V: Mais de Gaulle gagna son référendum. Il avait l’aval des Français.
E: Par 85% des voix en Métropole.
V: Et alors ?
E: Hitler n’arriva pas à un si beau score lorsqu’il voulut détruire la constitution en vigueur. Il n’y a que Franco qui fit mieux, dans le monde libre
j’entends.
Scene 3
V: Le FLN a dit: ‘Jamais le cynisme français n’a fait montre d’une telle
impudence... Les tortionnaires du peuple algérien se sont travestis en héros
et en magiciens...’
E: Ils ont transmutté un cadavre politique en Président de la République.
V: Ce n’est pas plutôt de la sorcellerie ?

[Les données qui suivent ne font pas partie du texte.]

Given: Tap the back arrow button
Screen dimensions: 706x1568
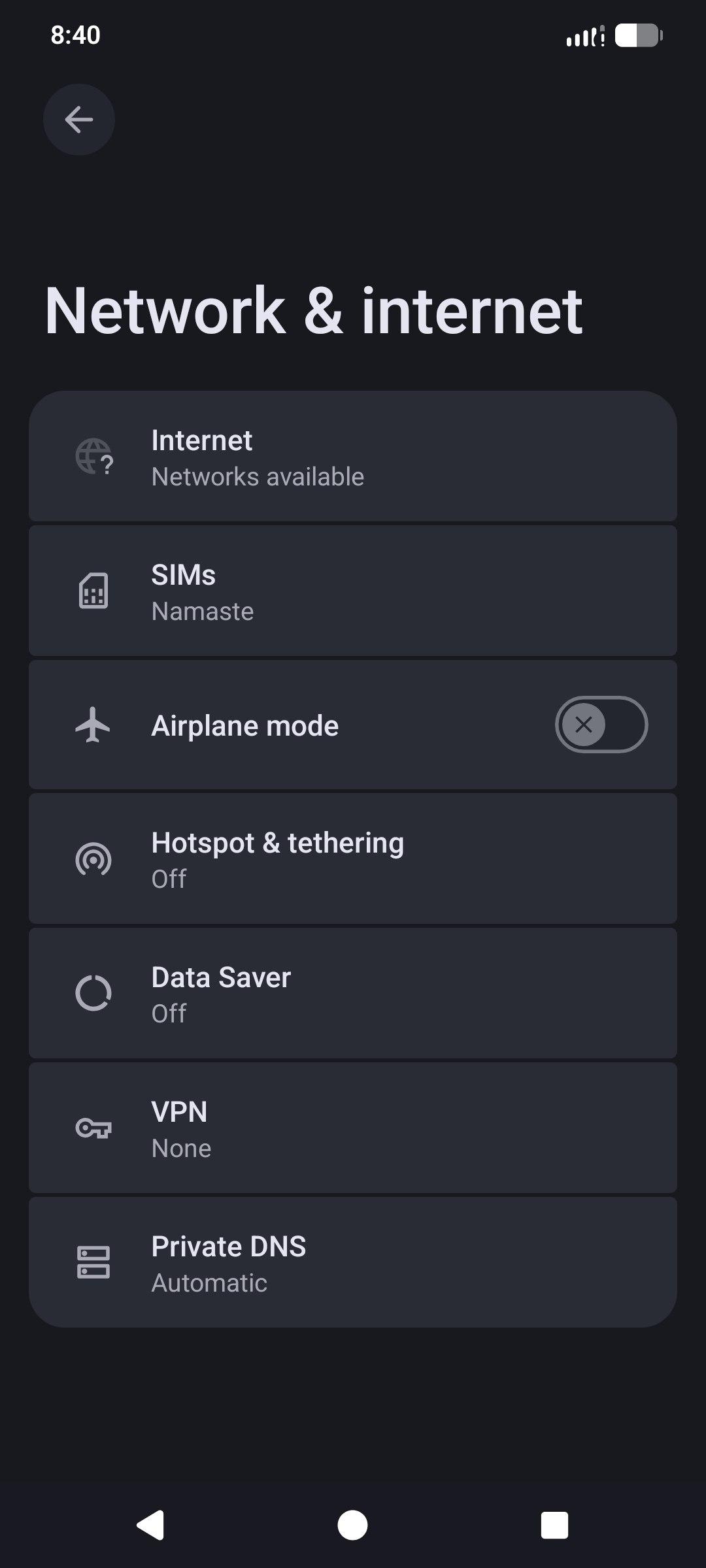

E: Non, c’est le monstre de Frankestein, de la médecine créative. Il ont fait
passer le courant et le cadavre s’est relevé.
V: Un coup de gégène. Je vous ai compris.
45
E: La gégène est appliquée par les monstres, mais là c’est un monstre qu’elle
a créé.
V: Je vous ai compris. Vive l’Algérie Française ! Vive le Québec libre !
E: J’ai vu dans un reportage filmé des paras arrêtant un jeune berger algérien,
de 15 ou 16 ans, un gamin. Il gardait son petit troupeau de chèvres.
V: Et pouquoi l’ont-ils arrêté ?
E: Ils ne l’ont pas arrêté. Ils lui ont tiré une balle, sans plus de procès.
V: C’est la corvée de bois ?
E: Non, ça au moins on le fait en cachette. Là c’est devant les caméras, pour
l’exemple. Quand j’ai vu ça, j’ai pleuré.
V: Pour le berger ?
E: Non, pour la France.
V: Vive l’Algérie Française ! Vive le Québec libre !
Scene 4
V: De Gaulle a dit: ‘Nous avons bien pacifié le pays... et les fellaghas ont
presque disparu. A présent presque personne ne rejoint la rébellion’. Le
rédacteur en chef du journal Le Monde, Jacques Fauvet, déclara que de Gaulle
était l’un des rares généraux de l’Armée Française capable de planifier et de
cammander dans une guerre moderne.
E: Il l’avait démontré en 40. C’était le seul chef militaire français à diriger
une attaque au char.
V: Ses chars étaient des charrettes mais ses deux offensives râtées lui valurent
un énorme prestige. Il fut promu général et même sous-secrétaire d’état.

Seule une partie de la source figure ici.